Private Equity International
By Annabelle Ju
he Los Angeles-based family office, with $2bn in assets under management, has launched Highview Capital with an evergreen pool of capital to invest in private equity with a long-term, flexible mandate.
Karlin Asset Management has launched a private equity arm, Highview Capital, with $500 million of its own money to invest long-term capital into mid-market companies undergoing transformation, turnaround or growth.
The Los Angeles-based family office, which was set up in 2005 by David Cohen to manage the money of former spinal surgeon and inventor Gary Michelson, has set aside $500 million of its own capital to establish Highview, which is also based in Los Angeles.
This is the latest addition to the $2 billion family office’s existing three investment verticals in real estate, credit and public equities. Karlin also has Karlin Ventures, an early-stage venture-capital firm that has invested in 42 companies and exited seven.
Cohen, who is currently Karlin’s chief executive and chief investment officer, co-founded Highview with Ryan McCarthy, a private equity professional who previously had co-founded and led Los Angeles-based Aurora Capital Group’s value-focused private equity fund Aurora Resurgence. At Aurora, McCarthy was responsible for sourcing, evaluating, managing and executing private equity investments, according to the Aurora website.
McCarthy said Karlin’s decision to enter the private equity space was aimed at setting up a long-term structure to capitalise on potential value-based opportunities that could arise in a few years as the market’s bull run tapers.
Highview will reinvest realised capital right away for the next deal in a similar fashion an evergreen fund would. This will allow the firm to have a flexible mandate to hold portfolio companies for longer than the typical private equity holding period of three to five years, and to avoid specific four- to five-year investment horizon employed by traditional private equity funds, he said.
“It gives us the differentiated edge in the sense that there are some businesses that don’t want a private equity buyer because they don’t want to get sold after just three to five years,” he said. “We can hold them for longer than that.”
Highview will target a deployment pace of $100 million to $150 million in capital per year, McCarthy noted.

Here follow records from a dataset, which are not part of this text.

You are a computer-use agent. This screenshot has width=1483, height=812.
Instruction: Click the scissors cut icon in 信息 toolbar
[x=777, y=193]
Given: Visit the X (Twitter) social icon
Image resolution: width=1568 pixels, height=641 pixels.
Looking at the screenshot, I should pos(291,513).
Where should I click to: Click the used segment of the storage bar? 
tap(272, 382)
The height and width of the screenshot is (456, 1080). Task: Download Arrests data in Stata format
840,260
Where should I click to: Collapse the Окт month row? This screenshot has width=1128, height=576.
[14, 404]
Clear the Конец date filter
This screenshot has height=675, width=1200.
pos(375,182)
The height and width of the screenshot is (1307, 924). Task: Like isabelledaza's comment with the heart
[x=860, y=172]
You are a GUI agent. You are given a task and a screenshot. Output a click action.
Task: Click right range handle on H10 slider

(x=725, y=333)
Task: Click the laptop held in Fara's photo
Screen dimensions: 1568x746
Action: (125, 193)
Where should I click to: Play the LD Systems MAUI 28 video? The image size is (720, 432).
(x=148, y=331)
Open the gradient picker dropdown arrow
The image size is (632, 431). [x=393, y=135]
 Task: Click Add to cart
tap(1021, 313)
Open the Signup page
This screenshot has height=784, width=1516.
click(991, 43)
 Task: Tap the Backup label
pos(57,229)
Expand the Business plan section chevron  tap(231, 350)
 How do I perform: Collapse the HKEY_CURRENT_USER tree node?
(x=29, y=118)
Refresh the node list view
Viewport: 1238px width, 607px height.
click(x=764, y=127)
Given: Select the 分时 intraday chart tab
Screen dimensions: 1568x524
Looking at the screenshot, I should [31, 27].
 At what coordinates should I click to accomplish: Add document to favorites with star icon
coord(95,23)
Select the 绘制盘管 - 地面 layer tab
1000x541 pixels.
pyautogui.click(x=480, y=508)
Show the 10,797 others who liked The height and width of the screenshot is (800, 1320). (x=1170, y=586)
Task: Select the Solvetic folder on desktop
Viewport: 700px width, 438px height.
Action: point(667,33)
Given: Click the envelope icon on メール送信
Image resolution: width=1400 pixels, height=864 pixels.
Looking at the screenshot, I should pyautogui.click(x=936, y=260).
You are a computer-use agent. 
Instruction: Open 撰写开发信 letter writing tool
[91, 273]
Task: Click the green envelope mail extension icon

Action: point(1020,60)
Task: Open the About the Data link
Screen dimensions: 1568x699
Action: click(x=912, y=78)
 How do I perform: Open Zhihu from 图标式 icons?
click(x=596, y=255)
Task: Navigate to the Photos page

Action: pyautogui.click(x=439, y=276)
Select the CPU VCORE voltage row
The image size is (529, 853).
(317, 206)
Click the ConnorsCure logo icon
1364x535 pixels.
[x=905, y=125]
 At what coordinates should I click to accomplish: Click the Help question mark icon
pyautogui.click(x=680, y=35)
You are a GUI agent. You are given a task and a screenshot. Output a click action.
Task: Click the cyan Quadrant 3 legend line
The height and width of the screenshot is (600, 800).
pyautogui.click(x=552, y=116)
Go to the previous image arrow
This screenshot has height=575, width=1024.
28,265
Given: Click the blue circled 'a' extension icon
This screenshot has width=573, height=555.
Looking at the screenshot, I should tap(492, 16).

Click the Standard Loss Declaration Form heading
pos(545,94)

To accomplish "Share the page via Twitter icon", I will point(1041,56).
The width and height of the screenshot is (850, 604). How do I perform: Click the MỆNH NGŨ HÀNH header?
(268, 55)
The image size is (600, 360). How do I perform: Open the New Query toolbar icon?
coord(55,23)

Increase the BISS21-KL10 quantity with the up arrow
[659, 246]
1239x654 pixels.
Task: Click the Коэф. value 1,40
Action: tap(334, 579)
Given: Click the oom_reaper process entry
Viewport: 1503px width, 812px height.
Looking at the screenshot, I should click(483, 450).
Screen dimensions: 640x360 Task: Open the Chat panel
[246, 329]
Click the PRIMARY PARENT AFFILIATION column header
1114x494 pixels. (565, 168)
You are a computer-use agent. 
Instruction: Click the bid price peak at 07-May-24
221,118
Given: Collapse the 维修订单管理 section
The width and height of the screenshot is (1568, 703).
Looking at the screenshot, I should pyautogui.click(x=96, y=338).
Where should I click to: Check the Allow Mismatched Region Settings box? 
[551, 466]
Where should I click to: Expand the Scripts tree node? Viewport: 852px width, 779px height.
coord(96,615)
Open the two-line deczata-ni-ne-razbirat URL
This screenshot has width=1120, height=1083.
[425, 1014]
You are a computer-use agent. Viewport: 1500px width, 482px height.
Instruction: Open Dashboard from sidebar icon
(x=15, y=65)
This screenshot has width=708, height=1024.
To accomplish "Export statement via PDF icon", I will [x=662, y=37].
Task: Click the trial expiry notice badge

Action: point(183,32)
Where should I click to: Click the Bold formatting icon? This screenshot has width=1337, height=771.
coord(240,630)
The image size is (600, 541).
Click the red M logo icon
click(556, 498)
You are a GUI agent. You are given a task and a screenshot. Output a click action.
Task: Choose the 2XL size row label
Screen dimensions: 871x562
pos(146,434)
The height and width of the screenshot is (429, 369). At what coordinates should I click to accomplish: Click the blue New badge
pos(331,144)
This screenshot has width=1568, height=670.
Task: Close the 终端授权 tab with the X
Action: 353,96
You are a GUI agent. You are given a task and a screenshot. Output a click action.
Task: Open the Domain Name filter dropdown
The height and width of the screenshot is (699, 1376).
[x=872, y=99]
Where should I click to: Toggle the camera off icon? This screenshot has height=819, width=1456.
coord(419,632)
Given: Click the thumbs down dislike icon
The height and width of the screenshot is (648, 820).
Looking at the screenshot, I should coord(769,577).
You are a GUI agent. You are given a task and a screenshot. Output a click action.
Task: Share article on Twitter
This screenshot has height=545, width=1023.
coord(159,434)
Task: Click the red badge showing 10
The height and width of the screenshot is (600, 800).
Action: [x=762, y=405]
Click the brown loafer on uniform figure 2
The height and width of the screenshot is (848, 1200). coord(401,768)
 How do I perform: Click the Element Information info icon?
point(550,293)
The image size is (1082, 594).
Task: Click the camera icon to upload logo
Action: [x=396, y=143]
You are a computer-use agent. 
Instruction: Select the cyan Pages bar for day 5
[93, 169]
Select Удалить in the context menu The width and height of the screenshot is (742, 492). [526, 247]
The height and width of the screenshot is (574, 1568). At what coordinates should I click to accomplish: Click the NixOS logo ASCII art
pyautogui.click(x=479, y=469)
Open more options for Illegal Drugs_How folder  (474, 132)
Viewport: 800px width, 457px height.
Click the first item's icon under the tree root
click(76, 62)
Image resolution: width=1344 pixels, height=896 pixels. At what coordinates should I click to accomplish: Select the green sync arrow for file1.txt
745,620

Highview targets companies with an enterprise value of between $50 million and $500 million, and will invest about $10 million to $100 million per deal, according to its website. It will invest in nine sectors, which include business services, chemicals, distribution and logistics, energy, healthcare, manufacturing, packaging, retail and consumer, and TMT.
Michelson developed implants, surgical procedures, and tools for spinal surgeries called Michelson Technology, whose patent he won from a legal dispute with Medtronic for $1.35 billion in 2005.
The firm has eight employees, including Cohen and McCarthy, as well as six people hired on Monday, he said. The new hires include two principals, two vice presidents, and two associates, with further expansion expected to come soon, according to McCarthy.
A Highview spokeswoman told PEI the fund has not made any investments so far.